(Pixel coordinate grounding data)
────

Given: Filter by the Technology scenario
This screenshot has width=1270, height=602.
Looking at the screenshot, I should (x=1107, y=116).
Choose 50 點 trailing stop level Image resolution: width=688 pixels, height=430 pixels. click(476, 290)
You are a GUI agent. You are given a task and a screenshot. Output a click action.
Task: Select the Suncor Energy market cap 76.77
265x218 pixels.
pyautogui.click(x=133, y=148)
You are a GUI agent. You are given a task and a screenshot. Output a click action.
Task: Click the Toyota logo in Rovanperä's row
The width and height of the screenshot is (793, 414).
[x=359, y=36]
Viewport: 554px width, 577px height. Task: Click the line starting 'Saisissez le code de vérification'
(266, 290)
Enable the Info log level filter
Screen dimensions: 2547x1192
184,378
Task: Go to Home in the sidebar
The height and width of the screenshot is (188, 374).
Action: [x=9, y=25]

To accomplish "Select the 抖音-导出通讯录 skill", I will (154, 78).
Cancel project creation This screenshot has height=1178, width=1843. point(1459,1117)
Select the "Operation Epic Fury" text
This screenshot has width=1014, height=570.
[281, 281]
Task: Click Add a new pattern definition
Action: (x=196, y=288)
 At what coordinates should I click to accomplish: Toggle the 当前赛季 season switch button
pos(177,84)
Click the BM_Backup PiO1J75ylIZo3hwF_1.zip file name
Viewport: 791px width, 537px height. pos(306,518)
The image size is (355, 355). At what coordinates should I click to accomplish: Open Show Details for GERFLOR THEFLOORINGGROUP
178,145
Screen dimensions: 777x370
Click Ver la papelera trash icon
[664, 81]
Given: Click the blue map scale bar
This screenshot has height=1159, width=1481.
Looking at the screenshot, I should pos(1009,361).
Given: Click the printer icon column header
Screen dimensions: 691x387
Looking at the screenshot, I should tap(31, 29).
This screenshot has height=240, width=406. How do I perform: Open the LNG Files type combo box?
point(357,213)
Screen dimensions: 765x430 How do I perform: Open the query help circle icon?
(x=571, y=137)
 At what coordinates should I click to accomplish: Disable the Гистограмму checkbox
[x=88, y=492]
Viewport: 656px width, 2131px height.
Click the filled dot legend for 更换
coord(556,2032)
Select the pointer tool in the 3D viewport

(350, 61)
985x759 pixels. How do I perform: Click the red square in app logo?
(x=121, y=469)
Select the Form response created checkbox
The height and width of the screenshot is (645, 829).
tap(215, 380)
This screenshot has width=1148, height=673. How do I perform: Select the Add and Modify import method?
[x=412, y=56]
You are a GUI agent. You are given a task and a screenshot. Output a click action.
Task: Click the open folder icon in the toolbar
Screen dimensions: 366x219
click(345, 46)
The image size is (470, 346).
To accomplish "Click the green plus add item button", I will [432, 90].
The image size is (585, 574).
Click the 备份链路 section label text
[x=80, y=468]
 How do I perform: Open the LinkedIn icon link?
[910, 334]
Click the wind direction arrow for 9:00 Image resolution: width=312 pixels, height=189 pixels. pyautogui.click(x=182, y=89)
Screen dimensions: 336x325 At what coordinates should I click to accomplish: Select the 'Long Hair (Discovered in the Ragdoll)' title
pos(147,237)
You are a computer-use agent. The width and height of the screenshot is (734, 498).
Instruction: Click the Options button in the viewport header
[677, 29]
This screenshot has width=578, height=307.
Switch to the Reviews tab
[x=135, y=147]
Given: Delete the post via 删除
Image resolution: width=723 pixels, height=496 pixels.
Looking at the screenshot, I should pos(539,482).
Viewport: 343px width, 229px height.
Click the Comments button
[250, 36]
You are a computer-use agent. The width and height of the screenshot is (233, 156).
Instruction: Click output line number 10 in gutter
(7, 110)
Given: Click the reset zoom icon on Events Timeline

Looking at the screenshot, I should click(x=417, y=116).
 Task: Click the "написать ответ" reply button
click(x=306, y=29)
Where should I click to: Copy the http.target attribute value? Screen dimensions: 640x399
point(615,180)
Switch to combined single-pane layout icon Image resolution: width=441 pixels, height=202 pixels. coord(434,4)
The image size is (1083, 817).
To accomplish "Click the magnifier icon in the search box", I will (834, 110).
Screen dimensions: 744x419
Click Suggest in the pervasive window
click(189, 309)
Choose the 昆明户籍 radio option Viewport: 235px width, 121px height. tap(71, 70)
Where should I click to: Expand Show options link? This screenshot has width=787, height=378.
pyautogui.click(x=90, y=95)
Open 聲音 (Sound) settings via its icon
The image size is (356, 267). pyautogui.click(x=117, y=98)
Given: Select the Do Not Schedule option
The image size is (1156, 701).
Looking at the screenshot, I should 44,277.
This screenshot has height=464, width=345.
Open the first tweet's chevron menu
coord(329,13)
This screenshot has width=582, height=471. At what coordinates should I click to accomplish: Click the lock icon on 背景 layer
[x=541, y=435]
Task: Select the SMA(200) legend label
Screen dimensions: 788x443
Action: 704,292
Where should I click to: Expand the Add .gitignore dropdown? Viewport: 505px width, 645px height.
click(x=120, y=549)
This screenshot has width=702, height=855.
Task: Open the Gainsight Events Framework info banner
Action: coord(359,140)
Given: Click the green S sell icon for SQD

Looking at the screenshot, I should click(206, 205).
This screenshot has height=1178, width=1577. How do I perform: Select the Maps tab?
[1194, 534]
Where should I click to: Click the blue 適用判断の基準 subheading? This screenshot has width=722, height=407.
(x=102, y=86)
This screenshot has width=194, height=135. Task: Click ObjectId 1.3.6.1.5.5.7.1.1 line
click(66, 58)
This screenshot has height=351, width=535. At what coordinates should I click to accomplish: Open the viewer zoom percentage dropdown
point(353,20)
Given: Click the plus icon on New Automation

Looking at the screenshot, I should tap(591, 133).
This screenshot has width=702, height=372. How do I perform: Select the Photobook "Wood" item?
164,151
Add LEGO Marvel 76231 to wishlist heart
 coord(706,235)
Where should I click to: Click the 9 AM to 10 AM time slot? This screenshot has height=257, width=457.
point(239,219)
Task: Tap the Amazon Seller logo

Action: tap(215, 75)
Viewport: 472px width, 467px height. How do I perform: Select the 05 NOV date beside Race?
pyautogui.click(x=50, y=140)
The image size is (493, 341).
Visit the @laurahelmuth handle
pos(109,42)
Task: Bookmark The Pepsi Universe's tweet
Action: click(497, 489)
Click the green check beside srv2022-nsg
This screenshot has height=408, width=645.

────

Aim of the task: Check every line of the entries above, and copy those that carry the string "level".

Reply to the exercise:
Choose 50 點 trailing stop level Image resolution: width=688 pixels, height=430 pixels. click(476, 290)
Enable the Info log level filter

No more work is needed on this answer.